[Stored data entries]

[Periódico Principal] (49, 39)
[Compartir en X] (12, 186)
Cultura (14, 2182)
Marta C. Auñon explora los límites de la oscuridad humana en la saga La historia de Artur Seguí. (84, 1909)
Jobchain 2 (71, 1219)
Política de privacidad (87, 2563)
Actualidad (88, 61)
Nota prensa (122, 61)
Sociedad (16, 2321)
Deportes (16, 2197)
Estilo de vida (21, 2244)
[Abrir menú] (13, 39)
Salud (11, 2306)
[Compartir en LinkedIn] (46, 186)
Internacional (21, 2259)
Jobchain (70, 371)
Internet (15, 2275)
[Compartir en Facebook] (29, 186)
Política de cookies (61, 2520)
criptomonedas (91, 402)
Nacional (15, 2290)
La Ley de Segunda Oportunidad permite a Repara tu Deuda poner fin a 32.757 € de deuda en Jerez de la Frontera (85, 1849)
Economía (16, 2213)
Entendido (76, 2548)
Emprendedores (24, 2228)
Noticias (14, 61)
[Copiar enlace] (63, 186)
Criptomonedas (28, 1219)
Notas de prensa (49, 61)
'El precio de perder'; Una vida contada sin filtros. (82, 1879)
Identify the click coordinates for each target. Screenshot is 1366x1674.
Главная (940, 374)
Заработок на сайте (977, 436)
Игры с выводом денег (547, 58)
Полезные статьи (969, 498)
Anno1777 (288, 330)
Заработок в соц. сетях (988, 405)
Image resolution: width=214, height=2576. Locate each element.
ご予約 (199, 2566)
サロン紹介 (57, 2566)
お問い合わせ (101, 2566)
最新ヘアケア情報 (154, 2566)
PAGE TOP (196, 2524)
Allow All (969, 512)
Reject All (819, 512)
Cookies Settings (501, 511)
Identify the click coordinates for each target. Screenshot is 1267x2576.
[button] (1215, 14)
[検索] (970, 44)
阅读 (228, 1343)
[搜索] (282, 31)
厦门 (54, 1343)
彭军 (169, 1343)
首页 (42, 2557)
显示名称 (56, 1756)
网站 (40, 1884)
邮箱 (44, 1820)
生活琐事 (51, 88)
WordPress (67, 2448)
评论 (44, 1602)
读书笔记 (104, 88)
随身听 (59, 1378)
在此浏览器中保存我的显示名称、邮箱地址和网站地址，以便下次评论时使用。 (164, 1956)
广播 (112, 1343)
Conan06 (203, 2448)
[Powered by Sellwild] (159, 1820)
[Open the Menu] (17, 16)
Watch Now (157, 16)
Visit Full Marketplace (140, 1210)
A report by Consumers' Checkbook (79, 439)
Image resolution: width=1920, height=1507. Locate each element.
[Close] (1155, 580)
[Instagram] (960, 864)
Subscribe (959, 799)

EXERCISE ->
Only the lines from the one containing "Image resolution: width=1920, height=1507." through the last line of the records belong in the answer, each written out exactly.

RESULT OF THE EXERCISE ->
Image resolution: width=1920, height=1507. Locate each element.
[Close] (1155, 580)
[Instagram] (960, 864)
Subscribe (959, 799)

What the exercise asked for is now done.